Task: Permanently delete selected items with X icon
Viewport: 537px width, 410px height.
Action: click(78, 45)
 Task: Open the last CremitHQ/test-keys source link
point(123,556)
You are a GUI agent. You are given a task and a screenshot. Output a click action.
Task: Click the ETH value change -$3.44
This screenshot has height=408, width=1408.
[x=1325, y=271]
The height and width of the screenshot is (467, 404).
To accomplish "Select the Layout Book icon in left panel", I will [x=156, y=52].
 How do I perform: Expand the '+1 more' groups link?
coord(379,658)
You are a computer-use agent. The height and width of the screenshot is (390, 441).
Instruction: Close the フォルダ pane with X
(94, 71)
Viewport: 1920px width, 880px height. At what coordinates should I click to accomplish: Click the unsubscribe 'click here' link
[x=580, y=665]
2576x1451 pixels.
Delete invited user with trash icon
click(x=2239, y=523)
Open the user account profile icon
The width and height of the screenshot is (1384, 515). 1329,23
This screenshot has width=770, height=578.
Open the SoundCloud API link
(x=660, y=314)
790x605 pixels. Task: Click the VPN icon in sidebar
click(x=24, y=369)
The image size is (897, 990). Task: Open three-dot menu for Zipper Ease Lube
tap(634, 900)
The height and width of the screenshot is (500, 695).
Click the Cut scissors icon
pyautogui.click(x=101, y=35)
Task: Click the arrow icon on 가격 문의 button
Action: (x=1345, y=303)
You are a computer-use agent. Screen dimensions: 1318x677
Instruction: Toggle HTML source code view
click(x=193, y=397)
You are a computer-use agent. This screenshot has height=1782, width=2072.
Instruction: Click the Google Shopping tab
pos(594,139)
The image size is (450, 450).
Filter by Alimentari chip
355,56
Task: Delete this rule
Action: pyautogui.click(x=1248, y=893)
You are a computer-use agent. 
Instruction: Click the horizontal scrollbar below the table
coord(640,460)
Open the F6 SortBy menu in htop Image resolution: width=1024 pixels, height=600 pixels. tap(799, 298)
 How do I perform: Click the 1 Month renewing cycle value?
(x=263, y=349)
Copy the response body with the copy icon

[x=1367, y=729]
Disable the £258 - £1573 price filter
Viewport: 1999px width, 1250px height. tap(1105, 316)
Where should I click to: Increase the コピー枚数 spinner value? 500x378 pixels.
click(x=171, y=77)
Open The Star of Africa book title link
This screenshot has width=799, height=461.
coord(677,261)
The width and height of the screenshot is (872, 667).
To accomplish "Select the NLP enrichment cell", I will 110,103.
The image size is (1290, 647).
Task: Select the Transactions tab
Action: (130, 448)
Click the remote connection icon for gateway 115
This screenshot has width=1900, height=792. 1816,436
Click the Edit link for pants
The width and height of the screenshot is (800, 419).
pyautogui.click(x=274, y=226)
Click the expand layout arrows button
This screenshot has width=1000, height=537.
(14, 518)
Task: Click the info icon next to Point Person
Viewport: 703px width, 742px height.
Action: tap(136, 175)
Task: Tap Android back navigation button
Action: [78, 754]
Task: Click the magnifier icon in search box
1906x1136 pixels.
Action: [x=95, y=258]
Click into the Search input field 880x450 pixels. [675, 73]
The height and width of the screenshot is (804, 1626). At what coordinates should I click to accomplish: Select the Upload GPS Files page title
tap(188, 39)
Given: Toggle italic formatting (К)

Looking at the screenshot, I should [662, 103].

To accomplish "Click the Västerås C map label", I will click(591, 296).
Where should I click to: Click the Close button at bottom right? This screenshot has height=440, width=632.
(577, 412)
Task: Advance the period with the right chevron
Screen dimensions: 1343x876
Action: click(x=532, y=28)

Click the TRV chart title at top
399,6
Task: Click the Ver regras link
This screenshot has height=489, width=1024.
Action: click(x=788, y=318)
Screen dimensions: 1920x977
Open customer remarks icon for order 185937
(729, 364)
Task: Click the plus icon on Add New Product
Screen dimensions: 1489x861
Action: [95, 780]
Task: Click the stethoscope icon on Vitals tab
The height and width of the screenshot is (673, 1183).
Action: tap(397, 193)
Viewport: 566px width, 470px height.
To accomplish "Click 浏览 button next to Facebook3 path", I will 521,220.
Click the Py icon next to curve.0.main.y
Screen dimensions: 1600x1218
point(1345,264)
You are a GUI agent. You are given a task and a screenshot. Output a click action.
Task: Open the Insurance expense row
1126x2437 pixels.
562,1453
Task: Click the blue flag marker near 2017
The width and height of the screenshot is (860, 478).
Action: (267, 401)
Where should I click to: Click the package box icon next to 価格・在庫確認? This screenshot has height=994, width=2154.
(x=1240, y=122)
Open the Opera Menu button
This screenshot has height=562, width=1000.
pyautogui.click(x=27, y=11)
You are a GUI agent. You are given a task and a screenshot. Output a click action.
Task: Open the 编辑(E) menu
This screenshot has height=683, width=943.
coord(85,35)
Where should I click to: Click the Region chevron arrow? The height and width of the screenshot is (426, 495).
════════════════════
WHAT IS NEEDED – Report the lines above that contain "agent".

PROBLEM SOLUTION –
You are a GUI agent. You are given a task and a screenshot. Output a click action.
You are a computer-use agent. The height and width of the screenshot is (390, 441).
You are a computer-use agent. Screen dimensions: 1318x677
You are a computer-use agent. This screenshot has height=1782, width=2072.
You are a computer-use agent. 
You are a GUI agent. You are given a task and a screenshot. Output a click action.
You are a GUI agent. You are given a task and a screenshot. Output a click action.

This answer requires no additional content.